Deb and I watched the sun set from their balcony with three of their kids when the call to prayer rang out. That’s the Arab settlements, their eldest son informed us, who was a few months short of his bar mitzvah. Deb commented on how beautiful the sound was. No, he responded, it’s gross. Yeah, chimed in one of the daughters, everything they do is bad. No, that is not true, Deb responded. The children didn’t say anything more, but that same sentiment was repeated over Shabbes dinner.
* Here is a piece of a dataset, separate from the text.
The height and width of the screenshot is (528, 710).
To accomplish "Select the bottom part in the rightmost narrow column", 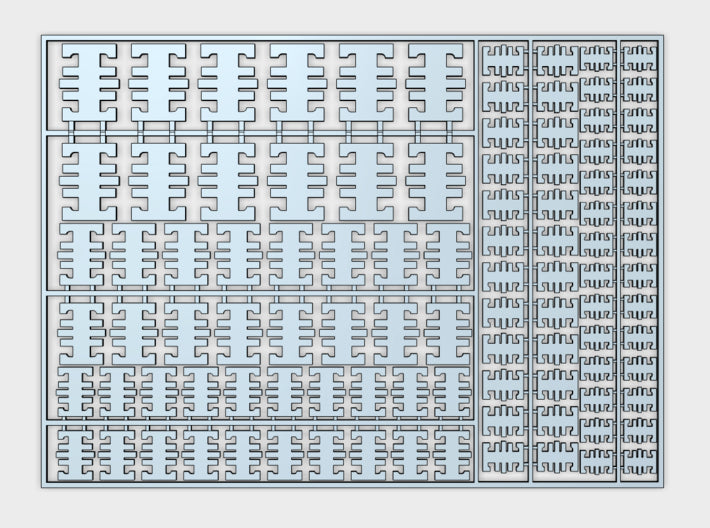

Sometime between Kiddush and the main course it was discussed how poorly organized the Palestinian officials are; how out of touch they are with their own people. They fought with the Israeli government for the settlement freeze and the ones most hurt by it are their own citizens, the father said. Could you imagine how horribly a Palestinian state would run if they controlled all of Eretz Israel? They do everything backwards. If it weren’t for the yishuvim these Arabs wouldn’t have any money to build their settlements. That’s right, the mother said, everyone wants to label our yishuv a settlement as if we’re the ones doing something wrong, but what about the Arab settlements in the West Bank?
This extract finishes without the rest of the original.